Gib den folgenden Text über den Twittergottesdienst vollständig und wortgetreu wieder.

BEREITGESTELLTER TEXT ->
▼▼▼
Am Sonntagmorgen
Ist Gott online?
Gottesdienst im Internet
19.06.2016 08:35

„Handys bitte einschalten! „ – „ Laptops bitte aufklappen!“ – ungewöhnlich in einer Kirche. Im Twittergottesdienst allerdings, da braucht man ein Smartphone, Tablet oder Laptop. So wie an diesem Samstagabend in Essen.

 

Ralf Peter Reimann: „ Wie jeden Gottesdienst, so feiern wir auch diesen Gottesdienst im Namen des Dreieinigen Gottes, im Namen des Vaters und des Sohnes und des Heiligen Geistes. Amen. Wir hier in Essen, ihr, die ihr dem Gottesdienst über Twitter folgt und alle die im Fernsehen zusehen und dann über Internet uns ihre Nachrichten zukommen lassen, wir alle feiern diesen Gottesdienst gemeinsam.“

 

Ralf Peter Reimann, Pastor der Evangelischen Kirche im Rheinland, begrüßt einen Teil der Gemeinde face to face, andere Mitfeiernde sind übers Internet zugeschaltet. Sie sitzen an ihren Laptops, haben den Livestream auf Bibel-TV und den Kurzblog-Dienst Twitter geöffnet. So hören und sehen sie, was in Essen passiert und lesen Tweets auf ihrem Bildschirm: Text-Teile aus dem Gottesdienst und Kommentare der anderen. Aus den Tweets entsteht eine Twitterwall, die in Essen an eine Leinwand projiziert wird.
▲▲▲
Datensätze aus einer Sammlung:
▼▼▼
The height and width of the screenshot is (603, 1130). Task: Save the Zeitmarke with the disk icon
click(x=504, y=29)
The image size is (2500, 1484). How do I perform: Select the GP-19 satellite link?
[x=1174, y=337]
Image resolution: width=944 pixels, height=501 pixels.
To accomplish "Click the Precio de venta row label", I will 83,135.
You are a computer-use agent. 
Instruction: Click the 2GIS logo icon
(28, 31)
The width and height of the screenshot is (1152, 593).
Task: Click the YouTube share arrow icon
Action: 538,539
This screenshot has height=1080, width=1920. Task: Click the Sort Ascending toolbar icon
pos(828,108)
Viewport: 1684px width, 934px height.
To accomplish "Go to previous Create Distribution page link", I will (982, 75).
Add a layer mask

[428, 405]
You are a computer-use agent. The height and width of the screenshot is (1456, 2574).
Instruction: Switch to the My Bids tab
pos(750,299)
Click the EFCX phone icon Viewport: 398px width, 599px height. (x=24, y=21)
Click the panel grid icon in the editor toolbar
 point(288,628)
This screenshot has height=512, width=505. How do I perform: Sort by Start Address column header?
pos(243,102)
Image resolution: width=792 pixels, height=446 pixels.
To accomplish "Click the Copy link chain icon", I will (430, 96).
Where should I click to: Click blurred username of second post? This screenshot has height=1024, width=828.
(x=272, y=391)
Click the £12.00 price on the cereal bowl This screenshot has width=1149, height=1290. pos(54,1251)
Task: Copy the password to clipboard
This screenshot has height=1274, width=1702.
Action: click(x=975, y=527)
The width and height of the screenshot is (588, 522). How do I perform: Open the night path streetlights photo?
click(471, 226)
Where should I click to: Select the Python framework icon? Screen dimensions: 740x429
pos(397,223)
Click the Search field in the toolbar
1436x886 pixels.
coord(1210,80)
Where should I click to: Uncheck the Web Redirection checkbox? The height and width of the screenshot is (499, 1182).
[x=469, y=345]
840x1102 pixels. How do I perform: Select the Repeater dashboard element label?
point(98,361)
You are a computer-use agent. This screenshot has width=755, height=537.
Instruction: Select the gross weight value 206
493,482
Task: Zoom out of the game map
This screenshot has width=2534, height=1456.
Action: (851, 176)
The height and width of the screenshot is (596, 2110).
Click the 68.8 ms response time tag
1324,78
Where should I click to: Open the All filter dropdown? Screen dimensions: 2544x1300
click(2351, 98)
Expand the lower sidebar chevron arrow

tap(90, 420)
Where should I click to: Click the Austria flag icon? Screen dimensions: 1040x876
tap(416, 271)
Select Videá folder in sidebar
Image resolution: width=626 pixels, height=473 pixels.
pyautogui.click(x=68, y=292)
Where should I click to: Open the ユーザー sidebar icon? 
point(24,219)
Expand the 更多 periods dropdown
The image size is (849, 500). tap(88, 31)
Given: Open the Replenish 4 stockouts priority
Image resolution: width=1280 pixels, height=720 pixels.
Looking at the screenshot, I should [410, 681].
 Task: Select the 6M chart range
▲▲▲
LÖSUNG DER AUFGABE ->
Am Sonntagmorgen
Ist Gott online?
Gottesdienst im Internet
19.06.2016 08:35

„Handys bitte einschalten! „ – „ Laptops bitte aufklappen!“ – ungewöhnlich in einer Kirche. Im Twittergottesdienst allerdings, da braucht man ein Smartphone, Tablet oder Laptop. So wie an diesem Samstagabend in Essen.

 

Ralf Peter Reimann: „ Wie jeden Gottesdienst, so feiern wir auch diesen Gottesdienst im Namen des Dreieinigen Gottes, im Namen des Vaters und des Sohnes und des Heiligen Geistes. Amen. Wir hier in Essen, ihr, die ihr dem Gottesdienst über Twitter folgt und alle die im Fernsehen zusehen und dann über Internet uns ihre Nachrichten zukommen lassen, wir alle feiern diesen Gottesdienst gemeinsam.“

 

Ralf Peter Reimann, Pastor der Evangelischen Kirche im Rheinland, begrüßt einen Teil der Gemeinde face to face, andere Mitfeiernde sind übers Internet zugeschaltet. Sie sitzen an ihren Laptops, haben den Livestream auf Bibel-TV und den Kurzblog-Dienst Twitter geöffnet. So hören und sehen sie, was in Essen passiert und lesen Tweets auf ihrem Bildschirm: Text-Teile aus dem Gottesdienst und Kommentare der anderen. Aus den Tweets entsteht eine Twitterwall, die in Essen an eine Leinwand projiziert wird.